Yeshiva University in New York will have to recognize an LGBT student club on campus—at least while litigation proceeds in lower courts—after the U.S. Supreme Court abruptly reversed itself on Sept. 14, lifting a stay it had granted five days earlier.
While four conservative justices dissented, two conservative court members, Chief Justice John Roberts and Justice Brett Kavanaugh, voted with the majority in finding that the application to block a lower court ruling was brought too soon.
Founded in 1897, the Orthodox Jewish university describes itself in court documents as “the world’s premier Torah-based institution of higher education.”
The word “yeshiva” itself refers to a traditional Jewish religious school.
Recognizing the LGBT student organization would violate its religious teachings, the school argues.
Katie Rosenfeld of Emery Celli Brinckerhoff Abady Ward and Maazel, the attorney for the LGBT group YU Pride Alliance, praised the new high court ruling.
“This Supreme Court decision is a victory for Yeshiva University students who are simply seeking basic rights that are uncontested at peer universities,” Rosenfeld told The Epoch Times by email.
“A majority of the Supreme Court has ruled that this case must go through the normal state process, rejecting the university administration’s unprecedented, premature, and harmful rush to the highest federal court in the country.
“We are confident that we will continue to overcome the administration’s aggressive litigation strategies against its own LGBT students, who choose to attend Yeshiva University because they are committed to the school’s mission,” Rosenfeld wrote.
“At the end of the day, Yeshiva University students will have a club for peer support this year, and the sky is not going to fall down. No longer will students be denied a safe and supportive space on campus to be together.”
University officials didn’t respond by press time to a request by The Epoch Times for comment.
In June, Judge Lynn Kotler of the 1st Judicial District of the New York Supreme Court determined that the university wasn’t a bona fide religious corporation so it was, therefore, not exempt from the public accommodation provisions of the New York City Human Rights Law, which forbids discrimination based on sexual orientation and gender identity.
Justice Sonia Sotomayor, who oversees emergency applications from New York and two other states, put Kotler’s ruling on hold on Sept. 9. She provided no reasons for her decision in the application known as Yeshiva University v. YU Pride Alliance (court file 22A184).
But when the emergency request went before the full Supreme Court on Sept. 14, the court voted 5–4 in an unsigned order to withdraw the stay “without prejudice to applicants again seeking relief from this court if, upon properly seeking expedited review and interim relief from the New York courts, applicants receive neither.”
“The application,” the new order continued, “is denied because it appears that applicants have at least two further avenues for expedited or interim state court relief.”
The court majority consisted of Roberts, Kavanaugh, Sotomayor, and Justices Elena Kagan and Ketanji Brown Jackson.

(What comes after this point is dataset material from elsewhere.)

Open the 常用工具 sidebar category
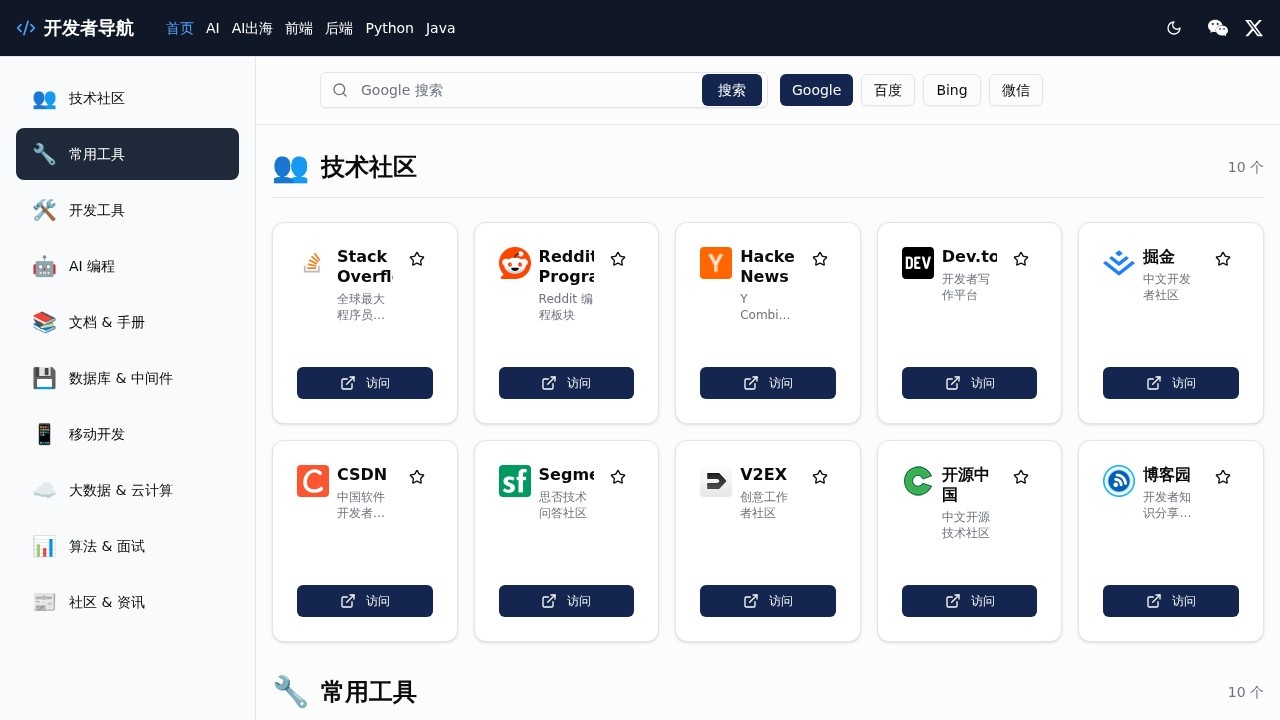127,154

“Does the First Amendment permit a state to force a Jewish school to instruct its students in accordance with an interpretation of Torah that the school, after careful study, has concluded is incorrect?” Alito wrote.
“The answer to that question is surely ‘no.’
“The First Amendment guarantees the right to the free exercise of religion, and if that provision means anything, it prohibits a state from enforcing its own preferred interpretation of Holy Scripture.
“Yet that is exactly what New York has done in this case, and it is disappointing that a majority of this court refuses to provide relief.”
The university has a strong case, Alito added.
“At least four of us are likely to vote to grant certiorari [i.e. review] if Yeshiva’s First Amendment arguments are rejected on appeal, and Yeshiva would likely win if its case came before us.
“A State’s imposition of its own mandatory interpretation of scripture is a shocking development that calls out for review,” the justice wrote.
“The Free Exercise Clause [of the First Amendment] protects the ability of religious schools to educate in accordance with their faith.”